Inspiration by a teaching of Pastor Marie Helene-Moulin, who heads a prayer ministry in France. she says:
“But with the prayer, the Church on earth is an expression of the thoughts of God. And that’s really what we want. And there are arrangements, there are settings, there are ways, there is gold that only can be found in Him. And we have the privilege to be a coworker with Christ. We have the privilege to be part of His work, which means speaking out those plans that are in Him, speaking them out as we are going to do in order for them to be established on earth.
So "speaking out the plans of God" means we must know the plans of God.How can we know the plans of God? Asking this question of myself brought forth this thought: To know God's thoughts and plans, I will have to know God deeply and personally. This desire crying out from my heart led me to the Scriptures~
Proverbs 20:5 says, “Counsel in the heart of man is like deep water;
but a man of understanding will draw it out.”
The Message version says, “Knowing what is right is like deep water
in the heart; a wise person draws from the well within.”
Deep deep waters. Jesus calling, “Come out into the deep.” Proverbs teaching that the counsels of a man’s heart is found in the deep waters. My heart is crying out this morning. Lord I want to go deep into Your heart! I am feeling like I’m just feeding in the shallows. Take me deep O Lord.

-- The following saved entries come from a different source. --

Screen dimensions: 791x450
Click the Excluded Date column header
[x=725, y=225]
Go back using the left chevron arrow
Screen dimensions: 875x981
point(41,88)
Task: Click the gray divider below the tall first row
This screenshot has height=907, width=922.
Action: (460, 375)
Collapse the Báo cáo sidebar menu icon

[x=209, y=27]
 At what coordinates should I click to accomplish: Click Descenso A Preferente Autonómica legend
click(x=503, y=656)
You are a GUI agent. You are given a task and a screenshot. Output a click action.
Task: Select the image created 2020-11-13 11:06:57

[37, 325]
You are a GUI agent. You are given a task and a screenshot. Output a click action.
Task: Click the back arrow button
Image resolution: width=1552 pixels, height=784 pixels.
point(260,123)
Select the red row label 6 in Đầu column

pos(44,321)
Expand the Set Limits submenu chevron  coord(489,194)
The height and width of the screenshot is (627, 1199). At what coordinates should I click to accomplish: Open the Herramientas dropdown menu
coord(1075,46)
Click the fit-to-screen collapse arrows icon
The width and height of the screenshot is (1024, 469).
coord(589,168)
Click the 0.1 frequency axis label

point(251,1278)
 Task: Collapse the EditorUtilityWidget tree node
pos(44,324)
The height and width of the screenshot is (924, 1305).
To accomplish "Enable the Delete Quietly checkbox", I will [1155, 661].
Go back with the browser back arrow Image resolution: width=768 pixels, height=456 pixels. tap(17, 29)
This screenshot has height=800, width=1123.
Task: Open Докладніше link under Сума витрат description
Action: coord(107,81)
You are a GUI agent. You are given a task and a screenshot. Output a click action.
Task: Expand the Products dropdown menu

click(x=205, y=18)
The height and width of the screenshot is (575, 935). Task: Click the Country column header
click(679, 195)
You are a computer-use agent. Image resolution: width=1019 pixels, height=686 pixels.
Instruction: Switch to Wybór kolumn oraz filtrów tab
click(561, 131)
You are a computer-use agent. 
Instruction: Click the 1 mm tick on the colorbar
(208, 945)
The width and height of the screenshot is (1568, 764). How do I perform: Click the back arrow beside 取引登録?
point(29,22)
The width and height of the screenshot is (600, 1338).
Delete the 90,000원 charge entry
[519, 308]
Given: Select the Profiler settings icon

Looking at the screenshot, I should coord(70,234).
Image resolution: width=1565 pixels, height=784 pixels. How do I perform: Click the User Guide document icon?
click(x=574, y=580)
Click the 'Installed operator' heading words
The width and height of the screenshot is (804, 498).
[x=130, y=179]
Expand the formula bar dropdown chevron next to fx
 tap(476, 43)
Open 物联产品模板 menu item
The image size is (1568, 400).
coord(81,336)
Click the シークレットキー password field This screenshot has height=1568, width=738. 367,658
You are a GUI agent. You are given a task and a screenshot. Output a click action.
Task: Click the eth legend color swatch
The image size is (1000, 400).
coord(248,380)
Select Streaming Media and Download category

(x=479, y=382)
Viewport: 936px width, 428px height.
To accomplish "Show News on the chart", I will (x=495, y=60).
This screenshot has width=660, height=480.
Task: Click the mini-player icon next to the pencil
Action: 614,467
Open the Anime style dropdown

I see Jesus out on the boat calling me to come. I swim out and follow him as He dives into the water. I’m no great swimmer and my lungs aren’t large capacity, and as I dive after Jesus, a little anxiety niggles in my thoughts. I must follow Him, but what about air? As my body and mind begin to struggle with these thoughts, Jesus turns and looks into my eyes ~ choose air to breathe and go topside again, or continue down with Him and trust?
My future hangs in the balance. Do I trust Jesus to sustain me through the endeavor to maintain life underwater, and discover the treasure below in the deep? Or do I return to life in the shallows never attaining the full potential God put in me? Choosing to trust my King, I embark again into the depths. My lungs try to discourage me crying out with a desperate need to breathe. Jesus is nearby and speaks into my heart: “Peace I give you. My peace I give unto You.” Somehow His words go straight to my lungs and they release the tension. I am swimming without pain or fear in my heart.
Jesus, You are so amazing! Your almighty power has found me in the deep waters and is easing my way to the treasure laying on the bottom. Life with You is challenging, Lord, but You are always faithful!
Have you embarked on a journey to the depths to find the heart of God?